Perfect Way might have been the hidden gem if its more conventional structure and big chorus hadn’t got it the nod for the fifth single. It’s still full of surprises, such as an elegant twist into the main hook and a neat reverse of the beat in the break. There’s even a piano solo that quotes the Mario Bros theme. It was an unexpected hit in America reaching number five. Miles Davis was impressed enough to record a cover for Tutu. Lover To Fall is the most ebullient and most Marxist with a breathtaking chorus. “There’s gonna be a day when the rich get theirs,” Gartside sings. Again, he plays with words inspired by philosopher Jacques Derrida, who already had a song named after him on Songs To Remember. How many songs use the words “hermeneutic” and “paradigm” in an effort to win someone’s heart? According to Derrida’s theory of deconstruction, words only have meaning by contrasting with other words. Meaning becomes fluid or not present at all. To be effective, deconstruction needs to create something new, not to synthesise concepts in opposition, but to mark their difference and eternal interplay. This attitude informed their whole way of working.
The first half of the eighties saw dramatic, rapid improvements in electronic musical equipment. Kraftwerk first used sequencers on Trans Europe Express in 1977, but 1981’s Computer World seem to beat with a human heart. The Human League’s Dare and Soft Cell’s Non-Stop Erotic Cabaret revel in the cheaper, more accessible synthesisers to achieve unexpected chart success. Japan used sequencers and synthesisers to shape their conventional instruments into the Far East atmospherics of Tin Drum. The Associates conjured up dazzling art rock on Sulk, deploying a range of kit in highly experimental ways. Peter Gabriel was the first in the UK to obtain a Fairlight CMI, using it extensively on Peter Gabriel 4. JJ Jeczalik crops up programming one for Trevor Horn’s blend of pop and Hollywood glamour for ABC’s Lexicon Of Love. Simple Minds adapted their dance electronica into a dreamy stadium rock for New Gold Dream (81-82-83-84). New Order went in the other direction, using electronic instruments to create a dance rock hybrid on Low Life. All of these albums sound fantastic, really lovely in the ear, including Sulk’s deliberate dissonance. However, Cupid & Psyche 85 set a whole new paradigm.

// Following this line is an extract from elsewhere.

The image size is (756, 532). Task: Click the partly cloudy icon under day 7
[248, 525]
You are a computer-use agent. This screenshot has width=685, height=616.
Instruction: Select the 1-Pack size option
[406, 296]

Gamson was born to make this album. His father was both an early adopter of synths and an assistant to Leonard Bernstein, but his real inspirator was Leon Sylvers, producer of Shalamar, The Whispers and Tavares. Sylvers described his process by saying, “My ideal is to have the whole record sing, to work on the music tracks so they take on the same character as the vocals.” On Cupid & Psyche 85, Gamson got closer to that ideal than anyone, meshing the hooks, beats, synth riffs, programmed asides and guitar figures together like cogs inside “a Swiss watch,” as he put it. He also had studied Bach’s mastery of counterpoint, which could be seen as the musical equivalent to Derrida’s deconstruction of language. No wonder he and Gartside found they had so much in common, their ideas, philosophy and approach to creativity complementing each other. Scritti Politti is often seen as a vehicle for Green Gartside but Cupid & Psyche 85 is a genuine team effort.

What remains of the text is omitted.